### Assigned task
Transcribe the passage on SARS-CoV-2 protein structures, starting with "In the ability" and going on through "available to date.".

In the ability of the virus, the proteins of the SARS Cov‑2 virus play a key role in tricking human immune defenses and replicating in patient cells. An international research team with the participation of the Technical University of Munich (TUM) has now compiled the most comprehensive and detailed overview of all 3D structures of the virus proteins available worldwide to date. The evaluation with artificial intelligence methods revealed surprising findings.
How does the SARS-CoV‑2 virus manage to evade immune defenses and replicate in the cells of patients? To answer this question, an international research team has assembled the most comprehensive overview of any analysis of the exact three-dimensional shape of SARS-CoV‑2 proteins — including the well-known spike protein — available to date.
To compile this overview, the team used high-throughput machine learning. This approach makes it possible to predict structural states of coronavirus proteins based on analyses of related proteins. The database now consists of 2,060 3D models with atomic resolution. All structural models are freely available on the Aquaria-COVID website (https://aquaria.ws/covid).
“This provides an unprecedented level of detail that will help researchers better understand the molecular mechanisms of COVID-19 infection and develop therapies to combat the pandemic, for example by identifying potential new targets for future treatments or vaccines.”
- Burkhard Rost, Chair of Bioinformatics at the TU Munich
The structural map unlocks the compiled knowledge
In a second part of the study, a complementary approach known as human-in-the-loop machine learning was used. Here, a novel visual interface was generated that summarizes everything that is currently known about the three-dimensional shape of SARS-CoV‑2 proteins — and what is not.
Researchers can also use the visual interface as a navigation tool to find appropriate structural models for specific research questions. Work with the models has already provided some important clues about how coronaviruses manage to take command in our cells.
How coronaviruses manage to take command in our cells
Using machine learning algorithms, the team identified three coronavirus proteins (NSP3, NSP13, and NSP16) that “mimic” human proteins and successfully fool host cells into thinking they are endogenous proteins working in the best interest of the cell.
Modeling also revealed five coronavirus proteins (NSP1, NSP3, spike glycoprotein, envelope protein, and ORF9b protein) that “misappropriate” or disrupt processes in human cells. In this way, the virus manages to take control, complete its life cycle and spread.
Understanding how the virus works — and how to stop it
“In analyzing these structural models, we also found new clues about how the virus copies its own genome — which is the key process that enables the virus to spread rapidly in infected individuals,” says Burkhard Rost. “The findings from our study bring us closer to understanding how the virus works and what we can do to stop it.”
“The longer the virus circulates, the greater the risk that it will mutate and form new variants like the delta strain,” says Sean O’Donoghue, lead author of the study and a professor at the Garvan Institute in Sydney. “Our resource will help researchers understand how new strains of the virus differ from each other — a piece of the puzzle we hope will help combat emerging variants.”

### Data segment
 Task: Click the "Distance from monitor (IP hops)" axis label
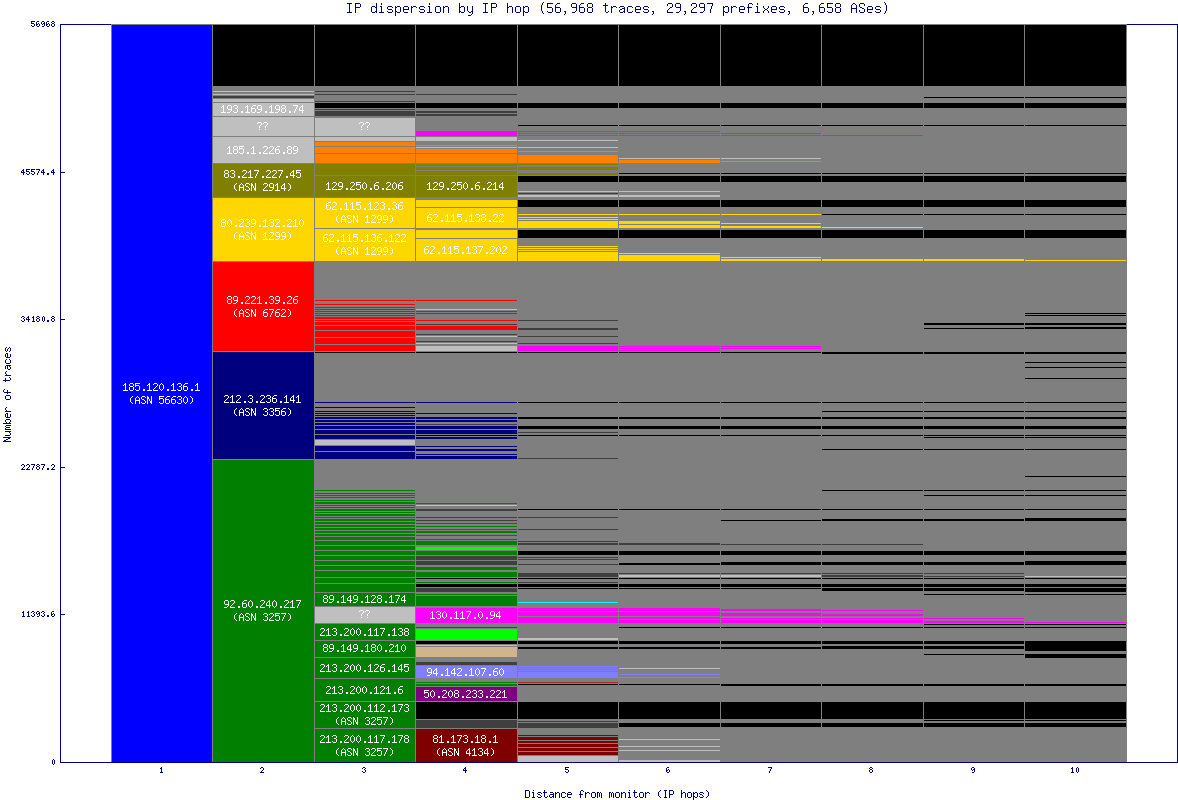pyautogui.click(x=617, y=793)
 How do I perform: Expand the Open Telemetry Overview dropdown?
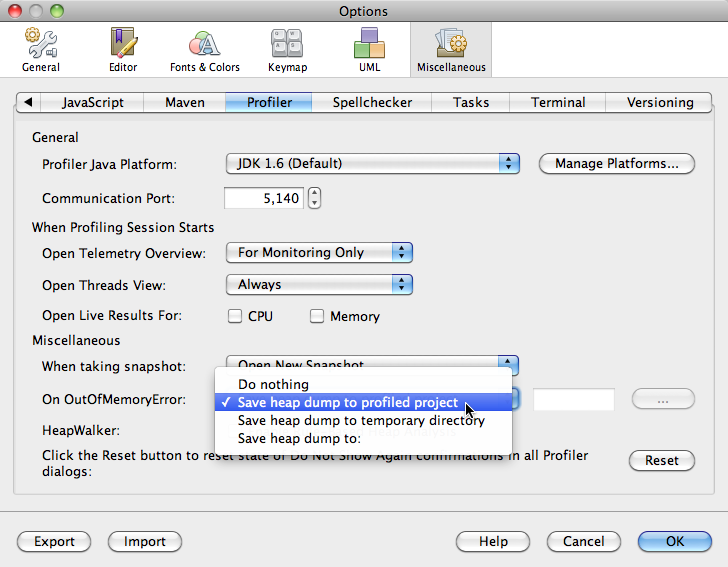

### Answer box
In the ability of the virus, the proteins of the SARS Cov‑2 virus play a key role in tricking human immune defenses and replicating in patient cells. An international research team with the participation of the Technical University of Munich (TUM) has now compiled the most comprehensive and detailed overview of all 3D structures of the virus proteins available worldwide to date. The evaluation with artificial intelligence methods revealed surprising findings.
How does the SARS-CoV‑2 virus manage to evade immune defenses and replicate in the cells of patients? To answer this question, an international research team has assembled the most comprehensive overview of any analysis of the exact three-dimensional shape of SARS-CoV‑2 proteins — including the well-known spike protein — available to date.